Hansen’s self-awareness is also reflected back. She wonders why she never made the same inquiries into the U.S. as she does into Turkey: “I judged the Turks; every time I read of another massacre, another disgrace, I somehow brought it to bear on the collective character of the people I was meeting, as if that history had formed them. But then what of mine, and what of me?” She sometimes flips between convictions within the space of a paragraph. “What was enlightenment, what was liberalism?” she asks. “What power did journalists have? How often did we hurt the very people we claimed to represent with our own muddled vision of the world, of America, of ourselves?” Uncovering the long list of U.S. misdeeds, Hansen wonders whether “everything we believed about ourselves is false.”
In blasting U.S. malfeasance, Hansen is too sweeping. The book gives the sense that there are no problems in the world that are not the Americans’ fault. Certainly, as global hegemon the U.S. has committed many crimes. But you don’t have to be a flag-waving American nationalist to recognize that the U.S. has also done some good. It has led the illegal invasion of Iraq, helped humiliate the Palestinians, destabilized Libya, and caused suffering and unintended consequences with its anti-Soviet Cold War policy.

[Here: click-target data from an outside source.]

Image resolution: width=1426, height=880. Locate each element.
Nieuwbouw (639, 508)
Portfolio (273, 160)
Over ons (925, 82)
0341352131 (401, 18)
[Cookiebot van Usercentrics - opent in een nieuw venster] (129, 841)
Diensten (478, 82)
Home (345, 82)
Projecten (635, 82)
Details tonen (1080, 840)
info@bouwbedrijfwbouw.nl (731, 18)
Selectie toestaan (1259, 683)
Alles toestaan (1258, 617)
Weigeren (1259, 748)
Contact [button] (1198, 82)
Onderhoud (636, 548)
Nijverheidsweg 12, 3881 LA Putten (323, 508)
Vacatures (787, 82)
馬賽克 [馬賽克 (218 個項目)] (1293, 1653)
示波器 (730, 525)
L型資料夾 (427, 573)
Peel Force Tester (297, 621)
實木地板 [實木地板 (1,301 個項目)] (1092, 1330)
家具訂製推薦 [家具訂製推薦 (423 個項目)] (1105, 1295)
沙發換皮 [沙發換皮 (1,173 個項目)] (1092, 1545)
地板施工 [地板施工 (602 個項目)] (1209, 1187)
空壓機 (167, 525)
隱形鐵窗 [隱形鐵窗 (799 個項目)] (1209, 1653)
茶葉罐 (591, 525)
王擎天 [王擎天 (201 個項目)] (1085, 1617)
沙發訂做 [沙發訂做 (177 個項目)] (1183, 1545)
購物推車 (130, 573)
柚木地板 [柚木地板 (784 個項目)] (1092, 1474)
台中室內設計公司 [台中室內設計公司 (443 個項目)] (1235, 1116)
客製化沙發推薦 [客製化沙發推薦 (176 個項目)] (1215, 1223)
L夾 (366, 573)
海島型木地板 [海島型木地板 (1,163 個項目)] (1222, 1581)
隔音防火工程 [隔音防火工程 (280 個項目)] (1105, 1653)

But it also kept Europe peaceful after saving it in World War II, provided an ideal (if not reality) that inspired around the world, fought disease in Africa, and pioneered many scientific and technological advances. The record is distinctly mixed.
But “Notes on a Foreign Country” remains an eloquent, stimulating book that deserves a wide readership. It is also well-timed – articulating U.S. fatigue at a time when the country’s imperial star is in decline.